(Dataset rows)
****
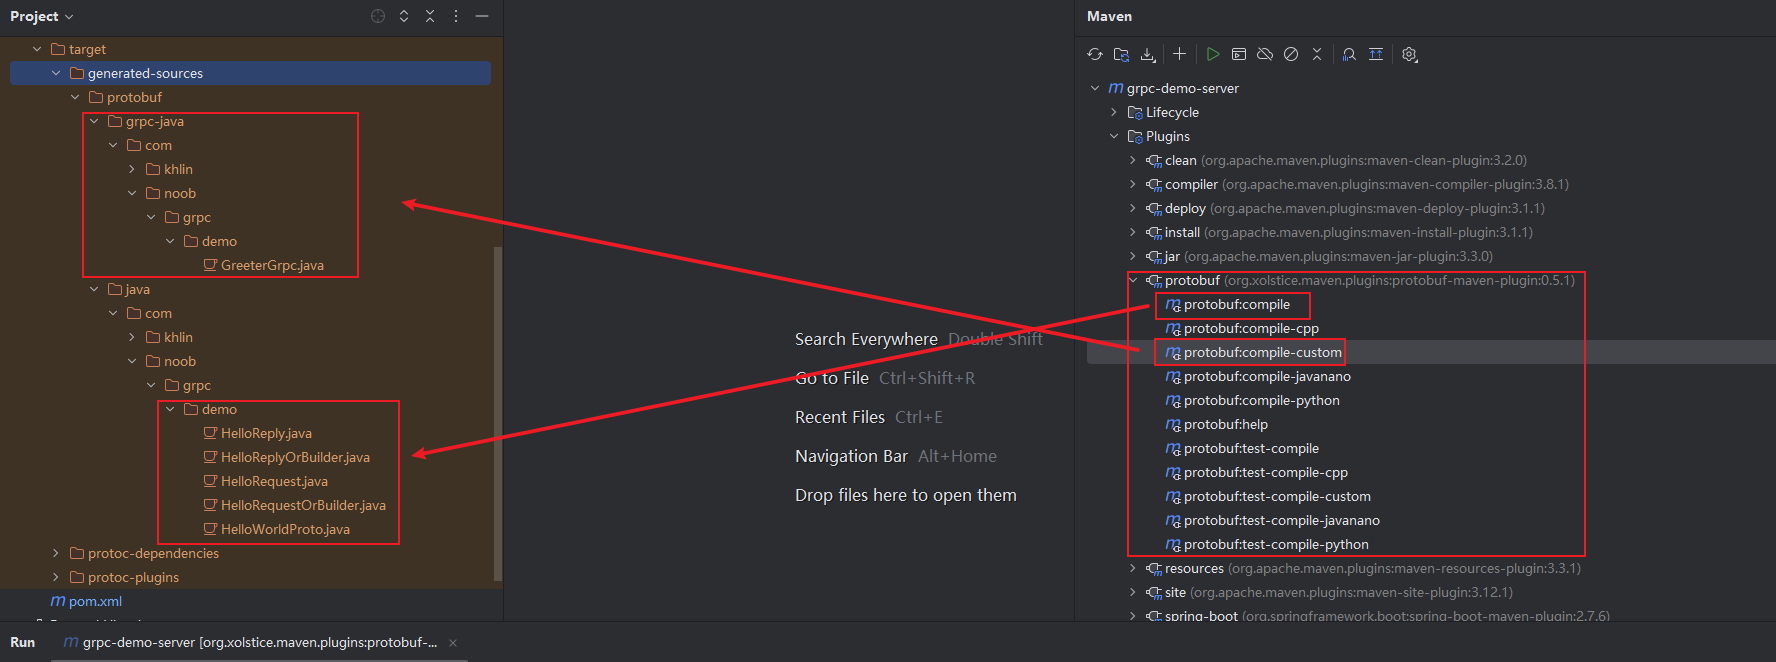
Task: Select the protobuf:compile goal
Action: click(x=1236, y=305)
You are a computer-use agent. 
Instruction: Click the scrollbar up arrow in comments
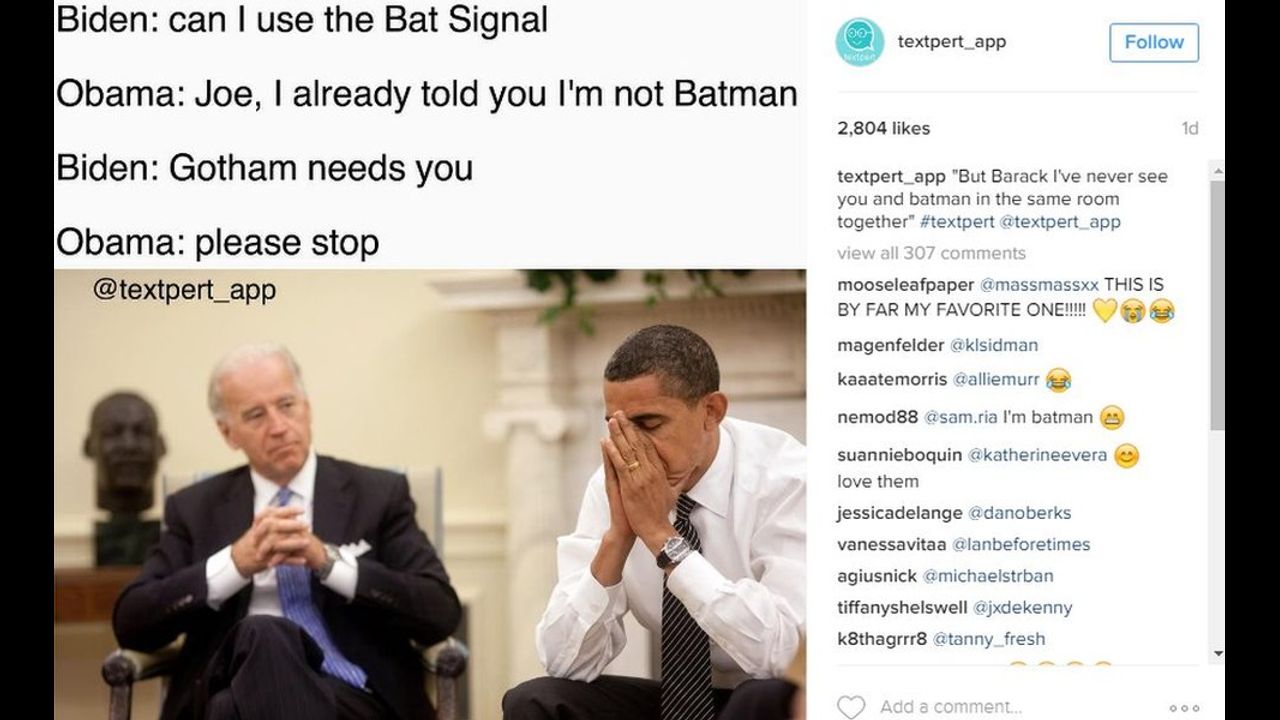click(x=1217, y=171)
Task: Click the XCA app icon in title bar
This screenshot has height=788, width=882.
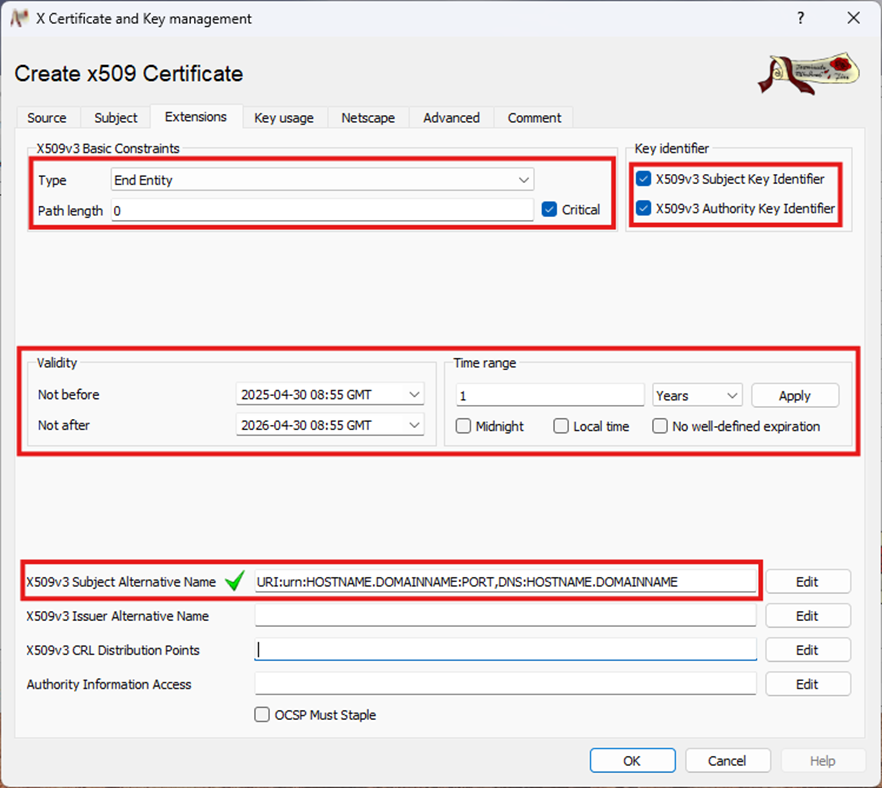Action: tap(18, 18)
****
#### Goal of the exercise:
Copy out every line of the dataset rows above word for word, leaving out the pictures.

#### Response to the task:
Task: Select the protobuf:compile goal
Action: click(x=1236, y=305)
You are a computer-use agent. 
Instruction: Click the scrollbar up arrow in comments
click(x=1217, y=171)
Task: Click the XCA app icon in title bar
This screenshot has height=788, width=882.
Action: tap(18, 18)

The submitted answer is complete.